Yields on 10-year Treasuries, a guide for consumer loans, touched the lowest level in more than a half-century, after the central bank said on Sept. 21 that it would begin a program aimed at boosting the economy and lowering mortgage rates. The effort, called Operation Twist, would replace shorter-term securities in the Fed’s portfolio with longer-term debt. Policy makers also plan to support the home-loan market by reinvesting maturing housing debt into mortgage-backed securities.
“Mortgage rates have fallen some ways already, but they probably haven’t fully caught up with the decline in the 10-year Treasury,” Paul Dales, senior U.S. economist at Capital Economics Ltd. in Toronto, said in a telephone interview yesterday. “It’s possible the effects of Operation Twist will drag 10-year yields down further, thereby weighing on mortgage rates more.”
Gap in Rates
The gap, or spread, between the average 30-year fixed mortgage rate and the benchmark 10-year Treasury yield widened to 2.26 percentage points last week, the biggest gap since 2009, according to data compiled by Bloomberg. If the spread matched the gap of 1.17 percentage points in February, the 2011 low, home-loan rates now would be close to 3 percent.
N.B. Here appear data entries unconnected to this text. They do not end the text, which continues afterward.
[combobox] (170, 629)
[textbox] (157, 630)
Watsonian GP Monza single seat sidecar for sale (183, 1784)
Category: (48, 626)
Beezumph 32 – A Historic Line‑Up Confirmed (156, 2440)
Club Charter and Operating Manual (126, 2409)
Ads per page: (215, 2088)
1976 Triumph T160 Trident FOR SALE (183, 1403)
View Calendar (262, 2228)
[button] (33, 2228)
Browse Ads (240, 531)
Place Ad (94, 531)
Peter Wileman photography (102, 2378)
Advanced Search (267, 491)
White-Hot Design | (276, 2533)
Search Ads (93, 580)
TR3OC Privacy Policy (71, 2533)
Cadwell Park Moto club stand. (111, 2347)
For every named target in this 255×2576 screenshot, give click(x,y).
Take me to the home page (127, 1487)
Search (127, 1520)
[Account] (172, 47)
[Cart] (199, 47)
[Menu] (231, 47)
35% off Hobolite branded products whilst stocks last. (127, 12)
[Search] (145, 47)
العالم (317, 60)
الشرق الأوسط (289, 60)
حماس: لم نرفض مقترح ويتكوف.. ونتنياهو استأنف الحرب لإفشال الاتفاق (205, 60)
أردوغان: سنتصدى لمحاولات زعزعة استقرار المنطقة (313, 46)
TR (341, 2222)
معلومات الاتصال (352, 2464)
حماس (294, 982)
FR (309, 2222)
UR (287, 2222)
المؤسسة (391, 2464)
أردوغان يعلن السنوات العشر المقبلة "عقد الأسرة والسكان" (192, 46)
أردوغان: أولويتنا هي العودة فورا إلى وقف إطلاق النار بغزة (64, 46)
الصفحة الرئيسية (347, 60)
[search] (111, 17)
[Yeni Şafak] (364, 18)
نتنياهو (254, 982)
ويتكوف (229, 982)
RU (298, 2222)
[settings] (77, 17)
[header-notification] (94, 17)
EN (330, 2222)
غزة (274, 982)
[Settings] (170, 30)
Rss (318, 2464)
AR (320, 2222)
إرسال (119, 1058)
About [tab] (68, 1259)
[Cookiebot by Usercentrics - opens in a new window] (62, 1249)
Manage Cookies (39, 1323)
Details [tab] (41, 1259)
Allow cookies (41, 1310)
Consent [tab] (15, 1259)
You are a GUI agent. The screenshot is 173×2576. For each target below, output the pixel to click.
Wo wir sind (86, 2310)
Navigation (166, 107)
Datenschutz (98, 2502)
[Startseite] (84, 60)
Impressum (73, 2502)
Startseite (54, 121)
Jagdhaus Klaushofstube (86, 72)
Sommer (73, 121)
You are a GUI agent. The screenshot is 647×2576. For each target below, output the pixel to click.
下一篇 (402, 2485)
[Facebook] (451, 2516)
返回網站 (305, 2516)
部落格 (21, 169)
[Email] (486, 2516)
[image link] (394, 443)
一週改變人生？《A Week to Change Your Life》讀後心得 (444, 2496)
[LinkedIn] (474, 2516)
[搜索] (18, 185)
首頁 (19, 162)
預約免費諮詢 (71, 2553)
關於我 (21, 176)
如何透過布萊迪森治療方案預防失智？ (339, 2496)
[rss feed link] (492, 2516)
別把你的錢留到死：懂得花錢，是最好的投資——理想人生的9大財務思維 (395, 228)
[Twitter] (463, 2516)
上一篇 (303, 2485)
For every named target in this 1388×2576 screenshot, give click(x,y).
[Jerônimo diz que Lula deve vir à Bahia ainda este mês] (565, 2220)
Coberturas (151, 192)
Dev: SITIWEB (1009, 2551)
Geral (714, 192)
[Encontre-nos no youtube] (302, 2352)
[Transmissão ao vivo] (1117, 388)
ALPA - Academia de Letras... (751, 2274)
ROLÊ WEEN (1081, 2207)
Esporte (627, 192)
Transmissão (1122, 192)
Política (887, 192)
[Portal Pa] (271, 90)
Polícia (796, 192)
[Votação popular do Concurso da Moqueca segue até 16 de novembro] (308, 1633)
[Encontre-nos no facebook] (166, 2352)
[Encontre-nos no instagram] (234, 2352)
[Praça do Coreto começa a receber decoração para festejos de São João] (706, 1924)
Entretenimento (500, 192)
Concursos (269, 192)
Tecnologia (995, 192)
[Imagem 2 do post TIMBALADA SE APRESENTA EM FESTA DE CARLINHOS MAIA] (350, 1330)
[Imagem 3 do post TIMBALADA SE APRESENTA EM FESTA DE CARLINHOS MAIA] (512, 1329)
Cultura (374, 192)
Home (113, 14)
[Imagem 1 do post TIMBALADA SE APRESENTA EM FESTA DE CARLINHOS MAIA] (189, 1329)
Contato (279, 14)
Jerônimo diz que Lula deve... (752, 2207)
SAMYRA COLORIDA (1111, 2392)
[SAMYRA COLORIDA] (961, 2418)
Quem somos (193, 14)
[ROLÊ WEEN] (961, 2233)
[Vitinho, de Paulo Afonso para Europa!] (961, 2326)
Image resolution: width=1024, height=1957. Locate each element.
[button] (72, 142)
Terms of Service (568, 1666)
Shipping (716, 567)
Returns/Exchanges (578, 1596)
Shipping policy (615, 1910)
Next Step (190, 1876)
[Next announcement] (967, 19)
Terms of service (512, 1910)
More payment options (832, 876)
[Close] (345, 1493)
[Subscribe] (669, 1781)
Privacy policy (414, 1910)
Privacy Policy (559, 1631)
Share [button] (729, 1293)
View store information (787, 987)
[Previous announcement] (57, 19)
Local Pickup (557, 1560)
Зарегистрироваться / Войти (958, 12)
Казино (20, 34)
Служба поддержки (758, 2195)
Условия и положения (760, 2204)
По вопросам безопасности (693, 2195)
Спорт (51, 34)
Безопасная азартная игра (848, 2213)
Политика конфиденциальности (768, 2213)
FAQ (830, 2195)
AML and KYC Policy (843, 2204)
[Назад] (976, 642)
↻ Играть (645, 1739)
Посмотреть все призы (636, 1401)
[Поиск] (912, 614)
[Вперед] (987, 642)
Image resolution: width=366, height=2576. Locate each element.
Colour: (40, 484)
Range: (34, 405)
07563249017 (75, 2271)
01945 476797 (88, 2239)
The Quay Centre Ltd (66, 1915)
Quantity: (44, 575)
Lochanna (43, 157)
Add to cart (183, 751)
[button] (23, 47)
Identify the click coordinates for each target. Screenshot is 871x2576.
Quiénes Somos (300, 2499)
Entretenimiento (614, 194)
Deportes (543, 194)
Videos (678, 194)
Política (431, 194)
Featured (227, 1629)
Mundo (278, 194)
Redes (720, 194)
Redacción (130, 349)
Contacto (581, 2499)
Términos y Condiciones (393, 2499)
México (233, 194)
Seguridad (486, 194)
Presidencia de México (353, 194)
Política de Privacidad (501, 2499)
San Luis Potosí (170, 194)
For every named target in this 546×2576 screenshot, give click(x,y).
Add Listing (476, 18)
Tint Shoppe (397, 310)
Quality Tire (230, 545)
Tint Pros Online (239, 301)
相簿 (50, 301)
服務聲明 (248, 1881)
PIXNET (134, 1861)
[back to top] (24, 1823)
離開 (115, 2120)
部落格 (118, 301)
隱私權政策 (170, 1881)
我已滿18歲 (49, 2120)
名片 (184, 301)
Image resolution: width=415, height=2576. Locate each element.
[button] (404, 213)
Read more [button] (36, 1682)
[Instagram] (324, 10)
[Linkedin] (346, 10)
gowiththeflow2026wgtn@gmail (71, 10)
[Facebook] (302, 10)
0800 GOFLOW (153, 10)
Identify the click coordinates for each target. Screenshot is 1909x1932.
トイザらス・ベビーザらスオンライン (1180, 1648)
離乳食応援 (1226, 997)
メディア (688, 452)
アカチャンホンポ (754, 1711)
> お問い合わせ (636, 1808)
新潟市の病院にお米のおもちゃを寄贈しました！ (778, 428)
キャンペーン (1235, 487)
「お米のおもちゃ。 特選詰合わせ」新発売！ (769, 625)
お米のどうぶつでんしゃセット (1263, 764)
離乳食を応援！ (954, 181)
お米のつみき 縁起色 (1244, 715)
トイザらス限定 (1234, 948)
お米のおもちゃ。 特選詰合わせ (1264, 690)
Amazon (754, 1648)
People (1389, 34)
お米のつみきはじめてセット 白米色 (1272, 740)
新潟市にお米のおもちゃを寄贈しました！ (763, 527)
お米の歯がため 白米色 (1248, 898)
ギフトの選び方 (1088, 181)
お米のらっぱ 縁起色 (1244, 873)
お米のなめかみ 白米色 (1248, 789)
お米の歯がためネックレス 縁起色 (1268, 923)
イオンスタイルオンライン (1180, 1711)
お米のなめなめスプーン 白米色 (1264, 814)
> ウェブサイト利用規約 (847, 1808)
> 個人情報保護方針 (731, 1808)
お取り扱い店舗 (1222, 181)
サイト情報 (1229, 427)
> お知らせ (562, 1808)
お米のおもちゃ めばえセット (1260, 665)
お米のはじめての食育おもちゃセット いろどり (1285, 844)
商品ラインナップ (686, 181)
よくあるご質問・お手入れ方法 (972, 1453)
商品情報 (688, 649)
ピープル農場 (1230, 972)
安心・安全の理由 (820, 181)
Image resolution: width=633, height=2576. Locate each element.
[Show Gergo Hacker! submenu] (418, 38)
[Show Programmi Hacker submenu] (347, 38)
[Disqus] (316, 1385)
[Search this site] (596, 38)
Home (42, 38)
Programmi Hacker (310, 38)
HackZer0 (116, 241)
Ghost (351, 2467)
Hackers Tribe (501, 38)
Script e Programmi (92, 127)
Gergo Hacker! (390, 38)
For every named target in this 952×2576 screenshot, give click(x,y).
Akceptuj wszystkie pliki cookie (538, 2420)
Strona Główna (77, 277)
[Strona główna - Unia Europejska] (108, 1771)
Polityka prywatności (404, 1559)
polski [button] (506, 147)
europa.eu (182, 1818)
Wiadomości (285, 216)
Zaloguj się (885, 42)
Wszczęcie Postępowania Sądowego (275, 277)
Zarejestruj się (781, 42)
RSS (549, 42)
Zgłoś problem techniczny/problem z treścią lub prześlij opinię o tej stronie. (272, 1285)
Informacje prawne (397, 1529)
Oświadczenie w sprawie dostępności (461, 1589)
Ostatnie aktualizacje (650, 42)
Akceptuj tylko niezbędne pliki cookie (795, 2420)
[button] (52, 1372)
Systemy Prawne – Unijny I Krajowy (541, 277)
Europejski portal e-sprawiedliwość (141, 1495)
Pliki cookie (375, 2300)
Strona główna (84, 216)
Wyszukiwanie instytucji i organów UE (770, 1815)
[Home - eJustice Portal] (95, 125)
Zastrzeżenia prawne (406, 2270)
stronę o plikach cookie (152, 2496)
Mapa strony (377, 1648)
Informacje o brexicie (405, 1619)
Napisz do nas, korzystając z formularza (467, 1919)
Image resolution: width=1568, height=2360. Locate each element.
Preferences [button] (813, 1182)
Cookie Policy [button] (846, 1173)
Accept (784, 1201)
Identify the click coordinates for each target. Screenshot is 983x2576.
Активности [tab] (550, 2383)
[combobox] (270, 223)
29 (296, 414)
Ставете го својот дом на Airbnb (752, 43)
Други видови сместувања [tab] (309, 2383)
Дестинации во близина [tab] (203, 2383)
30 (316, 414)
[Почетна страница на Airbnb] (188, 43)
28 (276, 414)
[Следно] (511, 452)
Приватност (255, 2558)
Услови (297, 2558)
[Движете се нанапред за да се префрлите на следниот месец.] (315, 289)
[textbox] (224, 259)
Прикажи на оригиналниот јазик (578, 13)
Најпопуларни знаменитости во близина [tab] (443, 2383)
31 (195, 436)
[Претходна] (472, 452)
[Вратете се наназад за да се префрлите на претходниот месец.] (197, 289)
Homeowners are taking advantage of low borrowing costs to reduce their monthly payments. A Mortgage Bankers Association index of refinancing rose 11 percent in the week ended Sept. 23. The Washington-based trade group’s purchase gauge increased 2.6 percent.
Declining interest rates have done little to stimulate the U.S. housing market as the unemployment rate sticks above 9 percent and lenders tighten credit. The number of contracts to purchase previously owned homes fell 1.2 percent in August, following a 1.3 percent decline the previous month, according to a National Association of Realtors index released today.
Record-low borrowing costs “are only a marginal support right now,” Michael Feroli, chief U.S. economist at JPMorgan Chase & Co. (JPM) in New York, said in a telephone interview yesterday. “Mortgage credit is still tight and secondly, on the demand side, households are concerned about the job market and falling house prices.”
The S&P Case-Shiller index of home values in 20 U.S. cities decreased 4.1 percent in July from a year earlier, the group reported Sept. 27.
Purchases of new houses fell in August to a six-month low, Commerce Department data showed this week. Sales of previously owned homes that month rose to a five-month high, boosted by demand for lower-priced distressed properties, the National Association of Realtors said Sept. 21. The median price dropped to $168,300 from $177,300 in August 2010.